Online Poker

Men’s Club:  All-in or Fold? by Doug Koltenuk

Our Temple Israel of Natick, MA Men’s Club ran Texas Hold ‘Em poker games four times a year.  Since we kept the game to our temple’s Men’s Club only, turnout was at most around 15 people, but enjoyment levels were high. We had a $20 buy-in, and the top four winners got money back based on the take. A portion of the money went to the Men’s Club—not a huge amount, but technically it was a “fund-raiser” for the club.

After the start of social-distancing, I thought that poker was an activity that could persist through the shutdown, so I looked at platforms through which we could connect. Most poker sites do not have social poker capability, or if they do, they are limited to 4 people. I found three sites with capability for a large social game, and they each have their own plusses and minuses. All games required a separate Zoom connection in order to be able to talk while playing.

The first one I tried is Easy Poker. This is a site devoted to social poker: there is no capability to play a solo game. The site is membership-based, meaning that the more you pay, you get more time and/or more people at your table. I bought a membership that allowed for 12-person games costing $40. We had one game with the Men’s Club. There was great interest; the table of 12 was full. However, the game play was uneven. One major weakness of the platform is that players were arranged linearly such that only two players were displayed at a time. It was very hard to keep track of other players’ stacks. Also, unless players spoke their bids aloud, you could not know who bid what. The most annoying feature is that there was a lack of connection stability for some players. Constant dropouts significantly slowed the game. The general opinion of the game was that the players were not happy with the platform.

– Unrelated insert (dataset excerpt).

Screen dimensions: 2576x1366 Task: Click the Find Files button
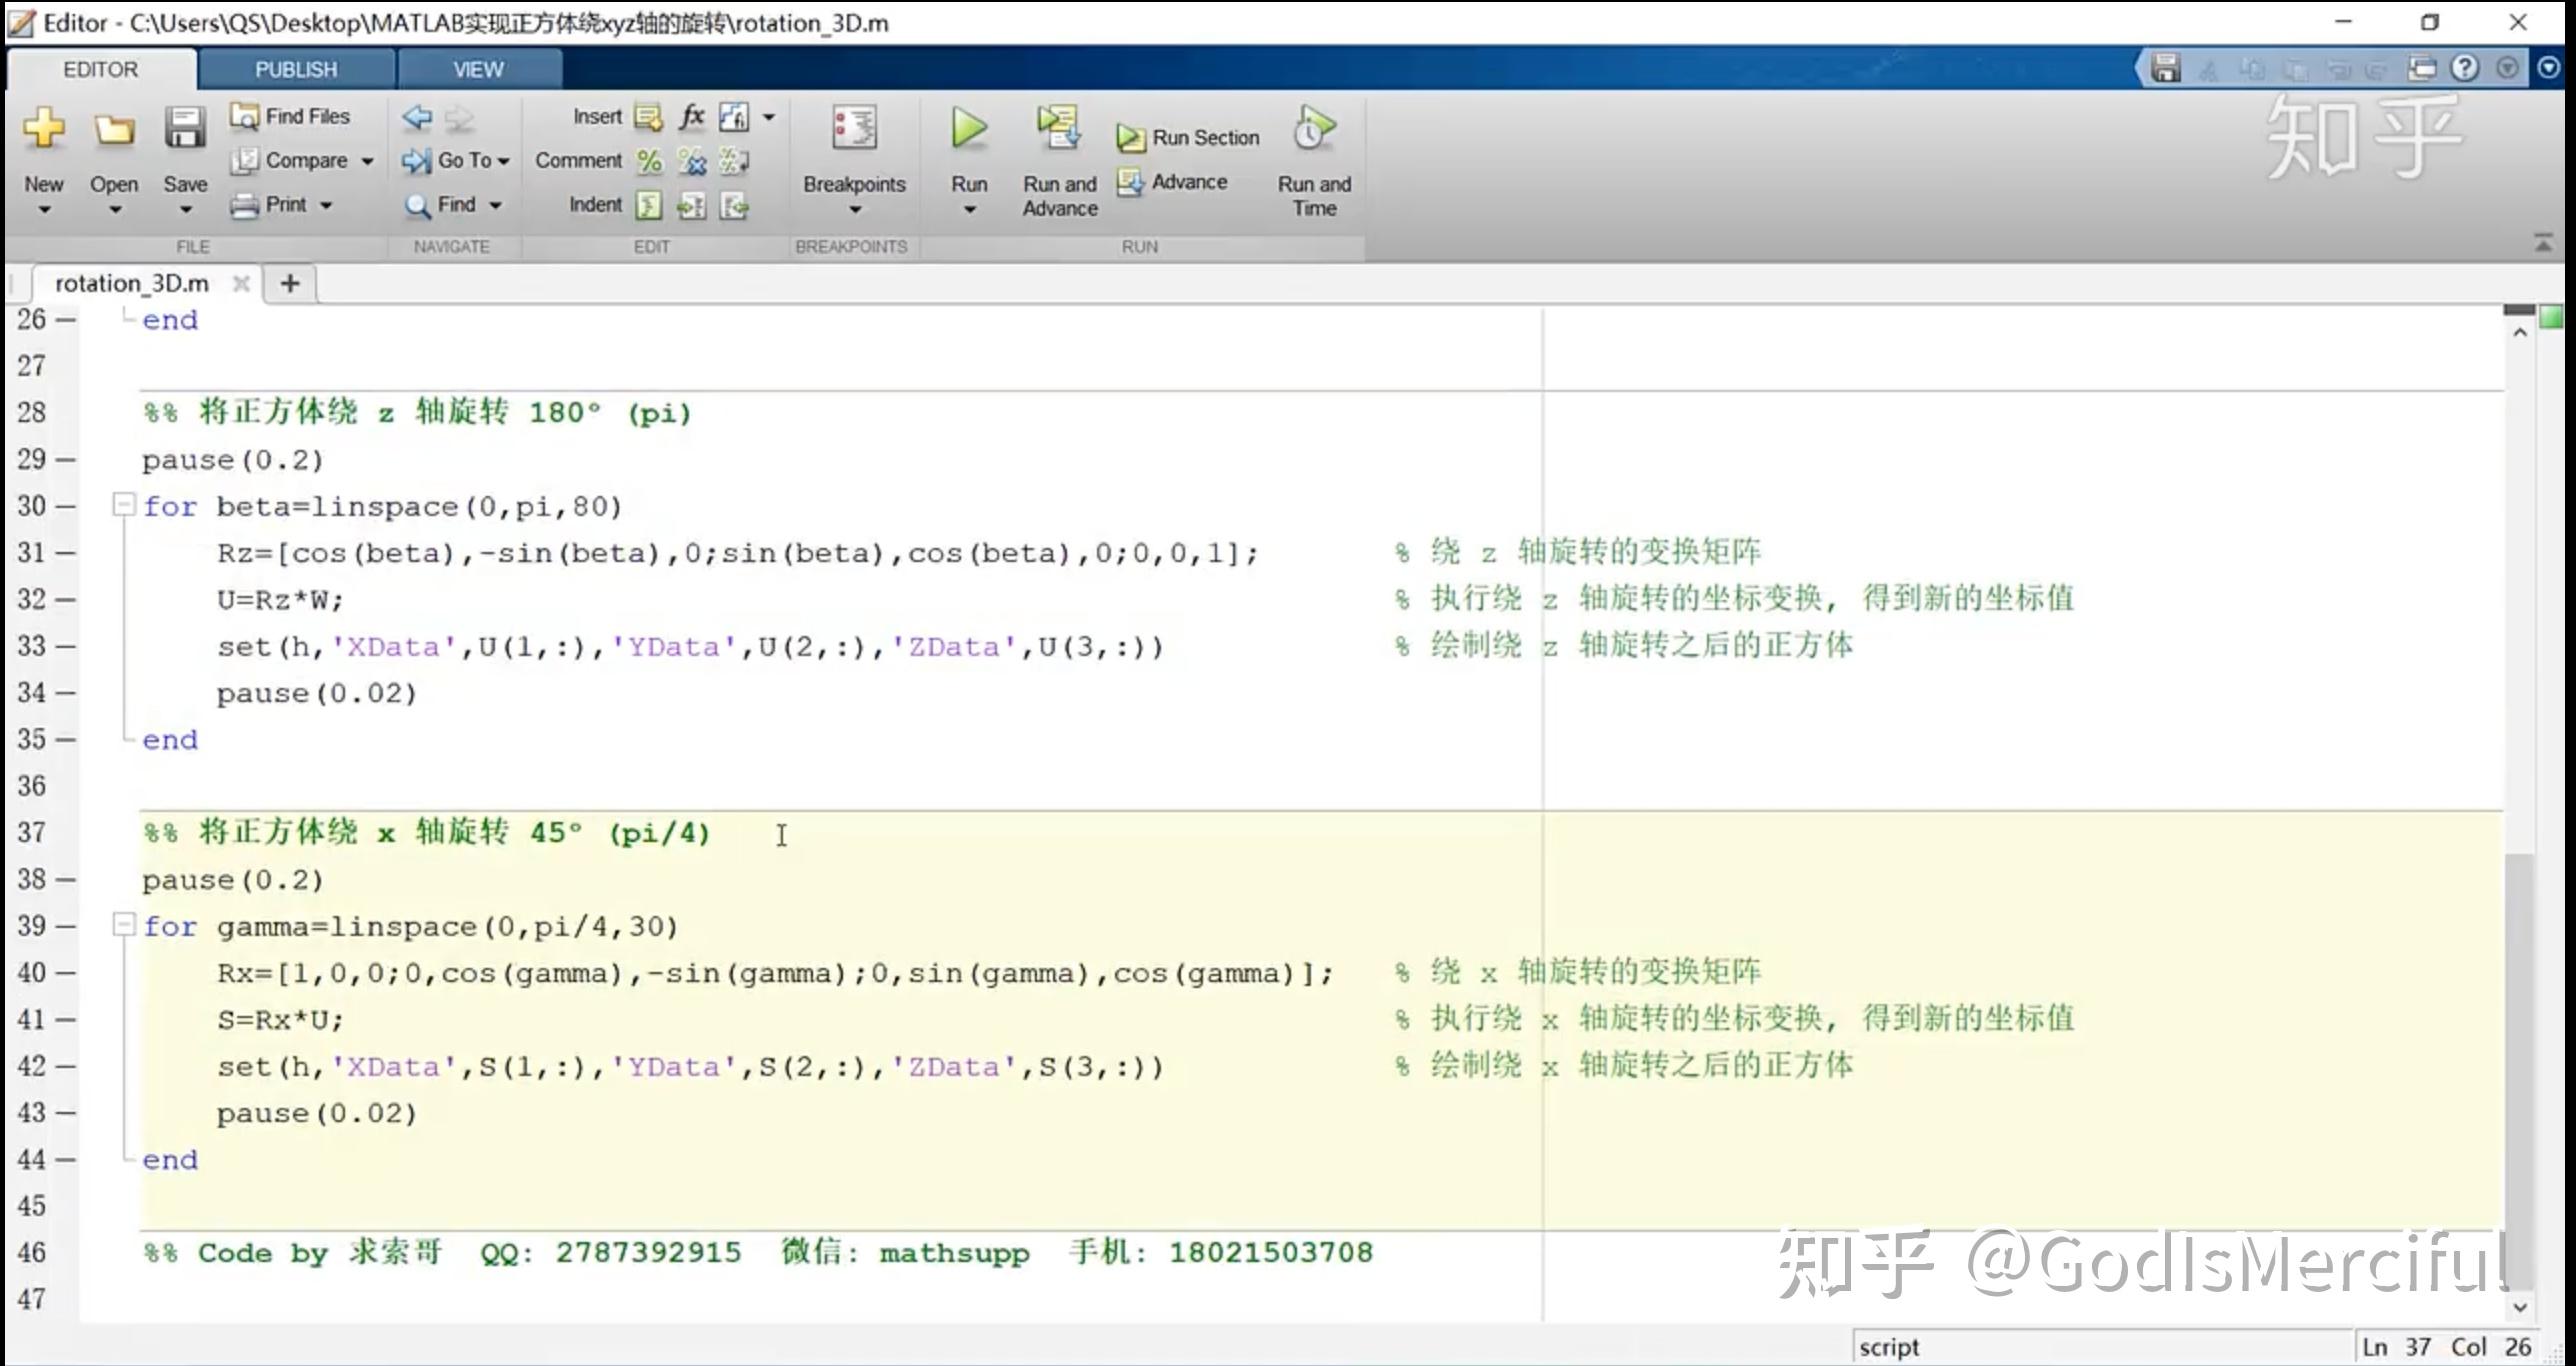[291, 117]
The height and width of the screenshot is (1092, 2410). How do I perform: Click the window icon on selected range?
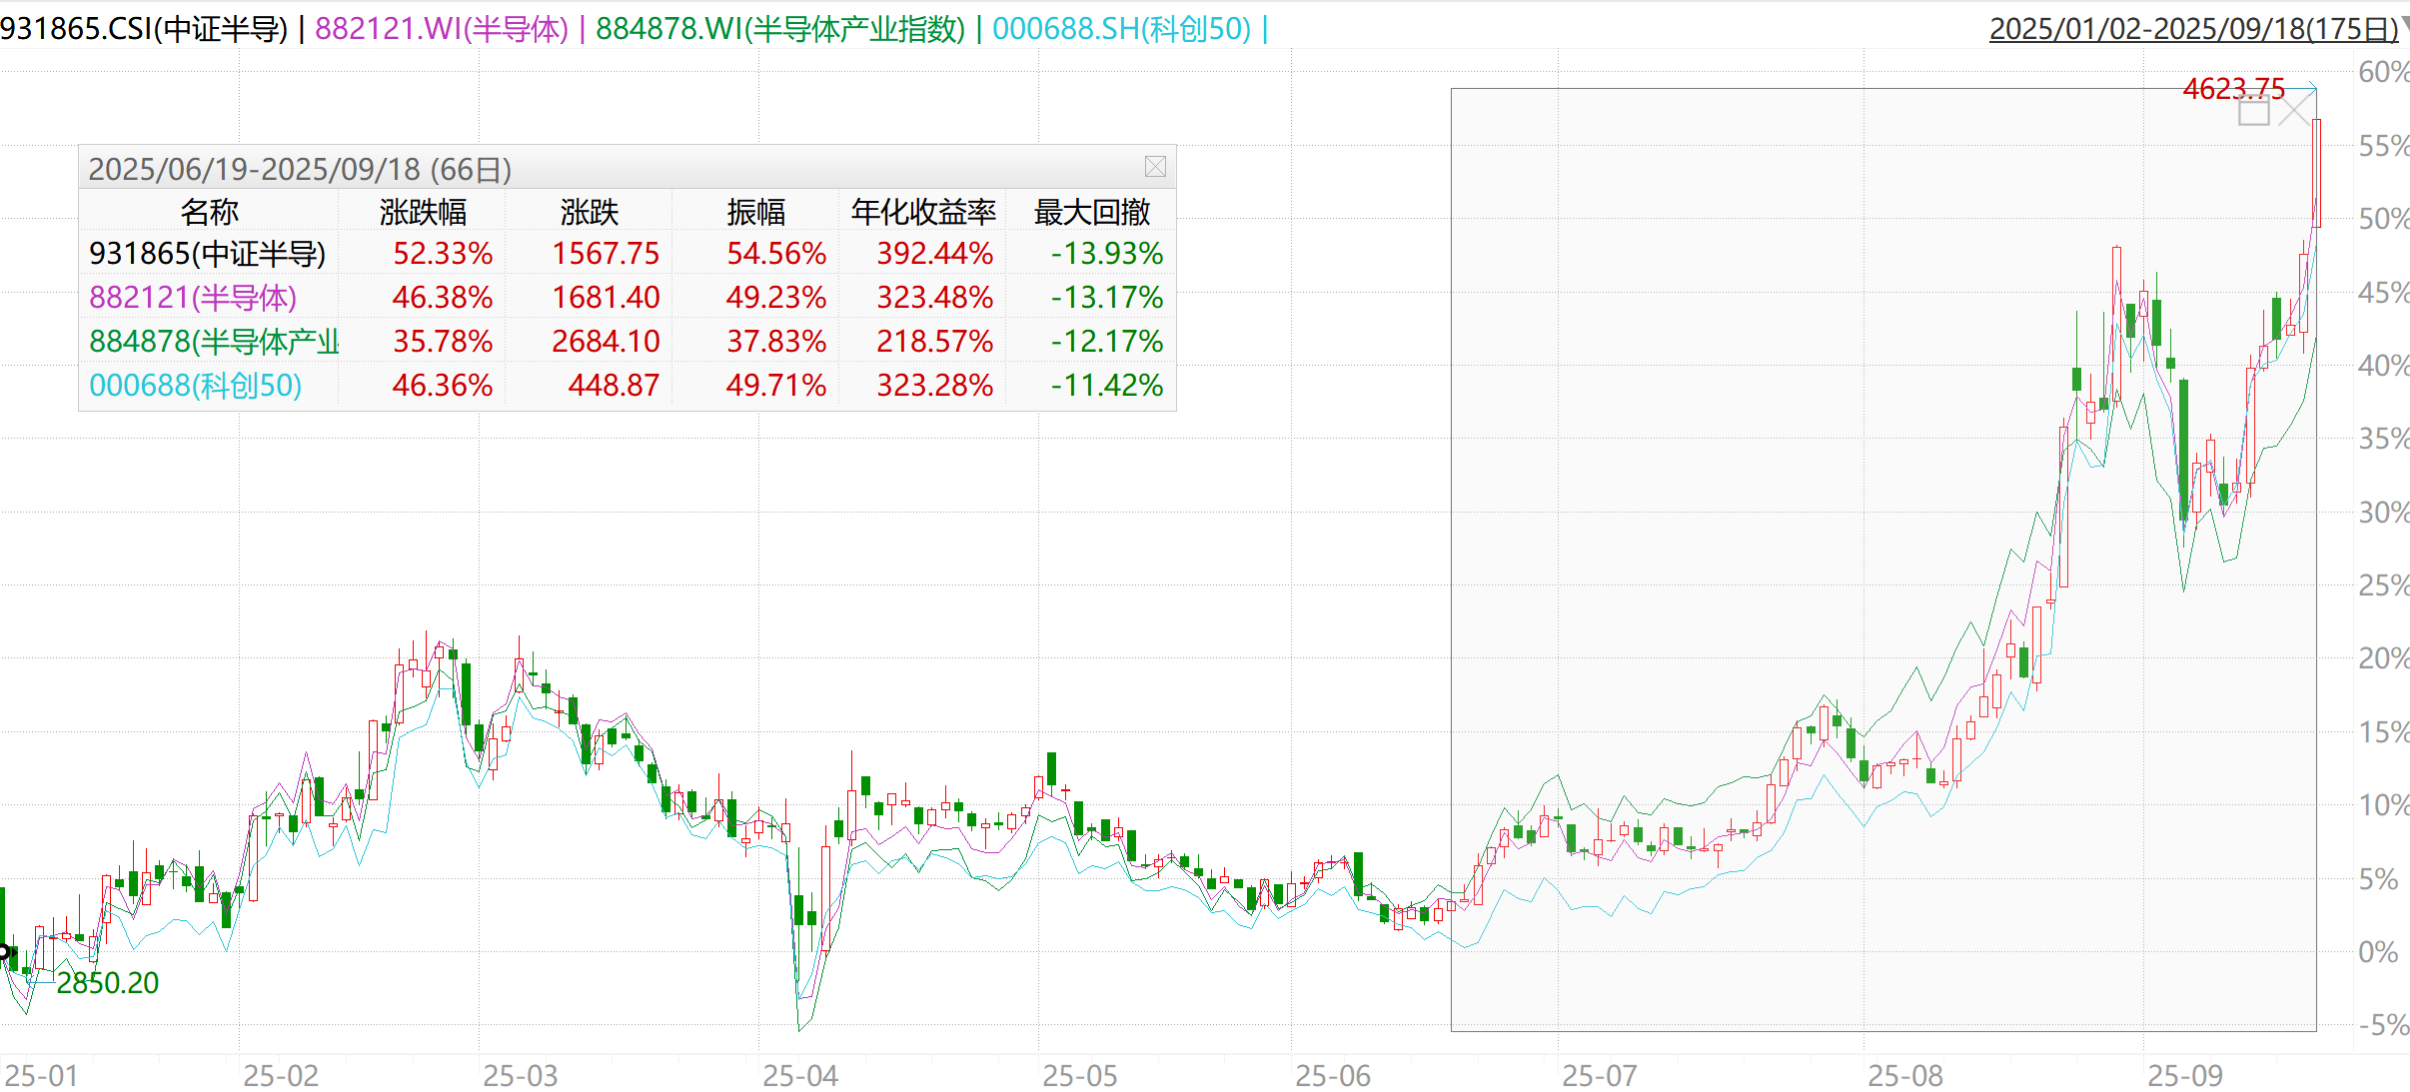point(2253,112)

I then looked at Tabletopia, a platform that hosts hundreds of games in player-driven formats.  For poker, this means that the only thing that the platform does is shuffle and deal the cards. The set-up is closest to an actual card game as far as what the players have to do. However, understanding the controls is not trivial. The biggest drawback is that actions have to be taken one at a time, meaning chips have to be bet one at a time by moving them from your stack, and cards have to be returned one at a time by dragging them back to the deck. The game would be a factor of 4 longer than an automated game.  Tabletopia was not suitable for the Men’s Club.

Next, I turned to PokerStars. I was resisting this platform because it required download to a PC, while I was hoping for a mobile platform. After download, I had to set up a “club” with two numbers associated with it: a club number and an invitation code. Any player could ask for permission to enter with those two codes. It was up to the club owner to accept or reject entry requests. One confusing aspect of the platform is once a game is set up, multiple messages are sent to the club owner. The messages look similar, but only one has the information needed to join the club. I sent out the wrong one.  Also, I did not remind people that they had to download to a PC, and a number of players tried to get to my club through an app, which was impossible.  Basically, the first game was a disaster, but eventually four players made it to the table, and the game itself was very smooth. The play was so enjoyable that PokerStars will definitely be the platform of choice going forward. There is an option to play for money providing that players make Venmo deposits.

Poker is a great way for Men’s Club members to connect during isolation. It is social, competitive, and fun. If your club has had poker games in the past, I recommend setting up recurring games for the time we are forced to be physically separated. If poker is new to your club, now is a great time to start. It could also be a fundraiser for your club during this time when there are so few other opportunities.


Doug Koltenuk is a former president of Temple Israel of Natick Men’s Club. He is also a Keeper of the Flame recipient. Doug has been a member of the Men’s Club for 13 years, and has been involved with leading the Men’s Club poker game for around 5 years.